Press Release: Habeeb-Stanley “Trojan Horse” Aims to Eliminate Local Voice in Utility Regulation

Executive director says: “The Habeeb-Stanley Trojan horse doesn’t just shorten the process – it short circuits it.”

Haymarket, Virginia (January 30, 2017) – The Coalition to Protect Prince William County intensified its efforts to expose efforts in Richmond which will short circuit local participation in utility-related zoning and land use regulation.

Coalition executive director Elena Schlossberg stated, “Together, Delegate Habeeb’s HB 1766 and Senator Stanley’s SB 1110 make up a Trojan Horse aimed at stopping local elected officials and regulatory bodies from exercising their duties. It’s like pressing the mute button on citizens’ voices in what is often a venue of last resort for protecting homes and habitat. As citizens, elected officials, and attorneys, both men should know better.”

“Delegate Habeeb keeps repeating that he’s just trying to ‘shorten the process’ for regulatory decisions, presumably to benefit large regulated utilities,” Schlossberg continued. “What he ignores is the well-established role of local elected officials in exercising zoning and land use policies for the good of their communities and businesses. Delegate Habeeb simply does not care about short circuiting the local process and is working to cut local representation out of the process altogether. Odd for a self-described conservative who might be expected to favor established law, localized decision making, and property rights. Or maybe pocketbooks trump principle.”

Schlossberg added, “Delegate Habeeb’s actions in particular have crossed the line into dishonorable behavior unfit for an elected public servant. Habeeb openly derided colleagues on the House of Delegates floor, ignored statewide opposition to his bill from groups including local boards of supervisors, the Virginia Association of Counties, and the Virginia Municipal League; and denied the fact that his bill violates Article 1, Section 14 of the Virginia Constitution by granting de facto zoning powers to private utility companies. The man has had a busy week.”

“Habeeb and Stanley also try to assert that their bills only apply in limited circumstance to 138kV transmission lines in limited locales,” Schlossberg observed. “Habeeb has also taken great pains to point out that Dominion Power does not use 138kV lines. As if the scope of the bill cannot – or will not – be extended when Dominion sees fit to use their usual source of influence: money. Habeeb knows this, as Dominion and Appalachian Power are top ten donors. Stanley does too, with Dominion and the Association of Electric Cooperatives ranking in his top eleven donors.”

“Senator Stanley also might consider how his complicity in making it easier for regulated utilities to seize private property will play among his constituents, who have sought his help in their own struggles against a utility company interfering with their property rights and enjoyment,” Schlossberg went on.

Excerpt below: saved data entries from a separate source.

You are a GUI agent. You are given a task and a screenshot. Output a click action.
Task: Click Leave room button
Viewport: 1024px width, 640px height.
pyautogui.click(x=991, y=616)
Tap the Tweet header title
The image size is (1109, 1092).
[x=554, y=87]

Schlossberg concluded, “Ultimately, Habeeb and Stanley are playing small supporting roles in a much larger drama. The real question lies with each General Assembly Delegate or Senator – will you vote for HB 1766 and SB 1110, and thereby subvert existing law and local governments? Or will you have the decency to vote NO, and serve the interests of your constituents and all Virginia citizens across the Commonwealth?”